#### [Activity]
Locate "The image size" in the data below, then output the line it is on and all following lines through the last, word for word. Skip any pictures.

#### [Data shown]
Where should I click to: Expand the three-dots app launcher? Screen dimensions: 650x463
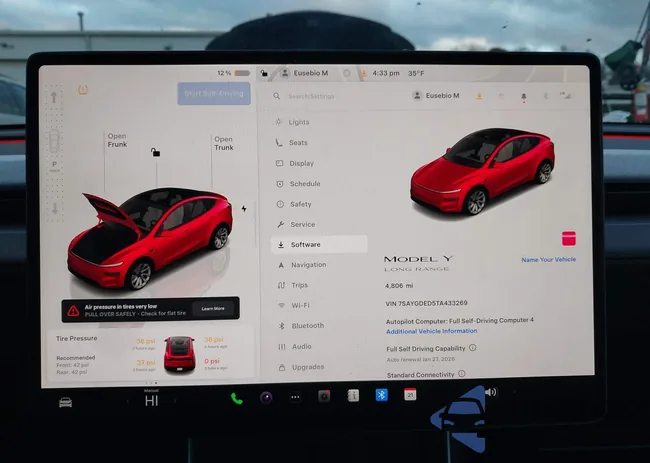click(295, 397)
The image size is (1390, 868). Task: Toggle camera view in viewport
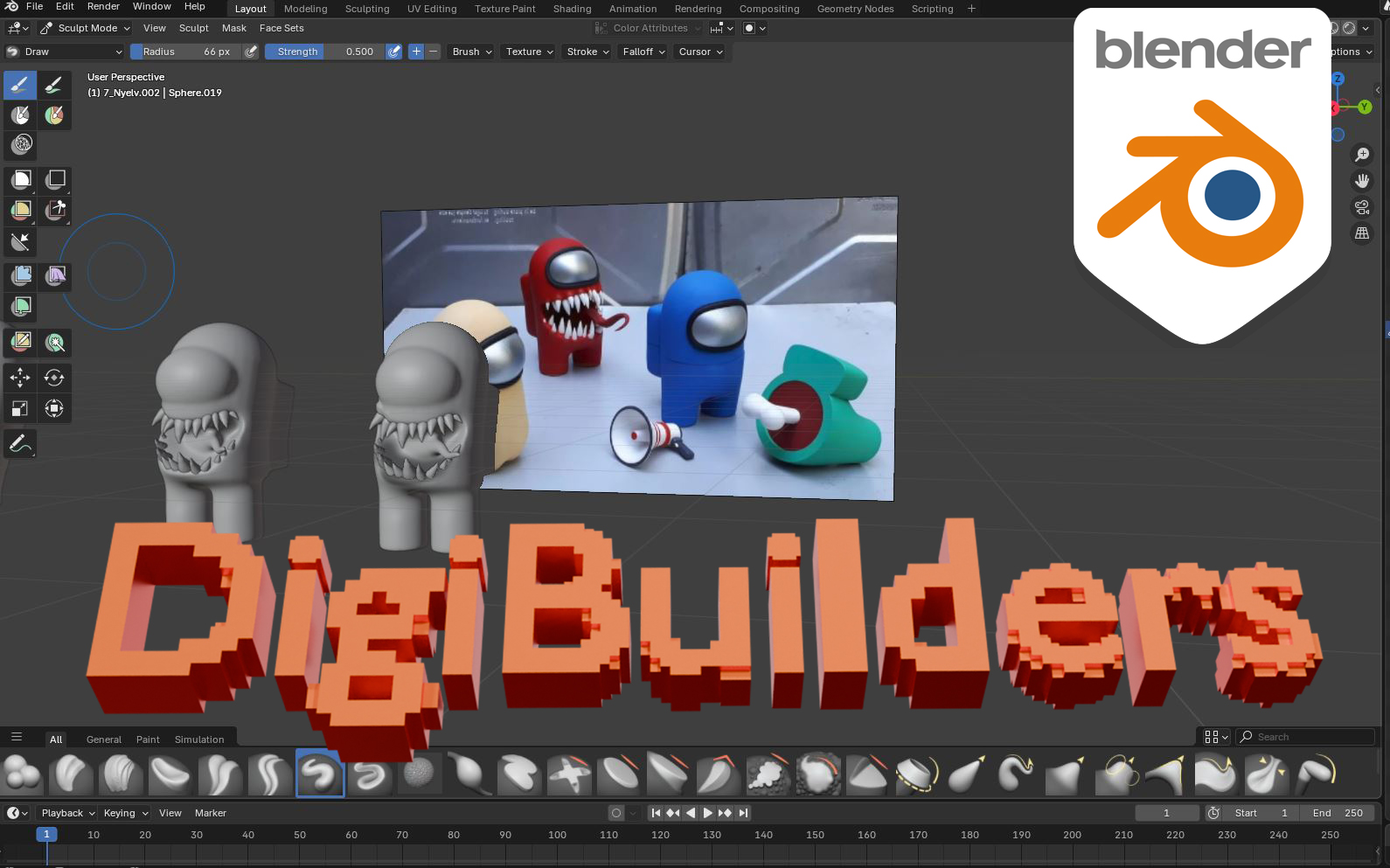tap(1361, 207)
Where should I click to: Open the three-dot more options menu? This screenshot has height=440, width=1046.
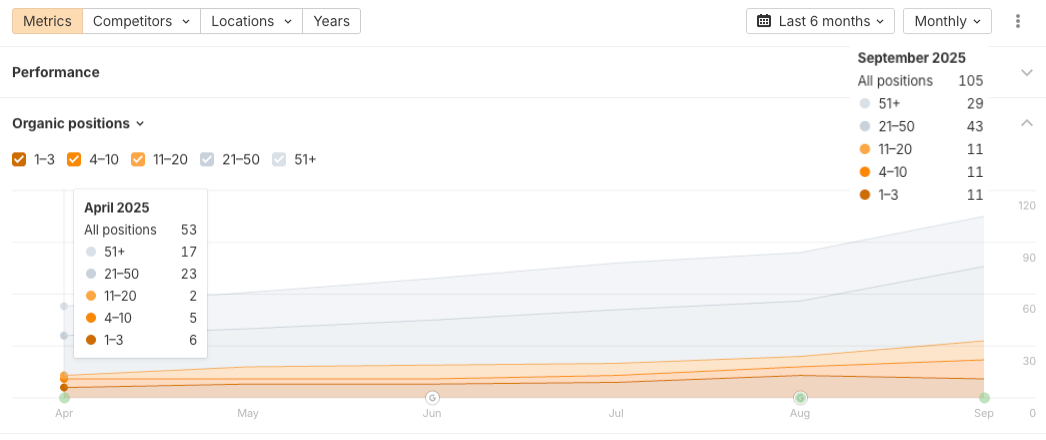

#### [Task output]
The image size is (1390, 868). Task: Toggle camera view in viewport
tap(1361, 207)
Where should I click to: Open the three-dot more options menu? This screenshot has height=440, width=1046.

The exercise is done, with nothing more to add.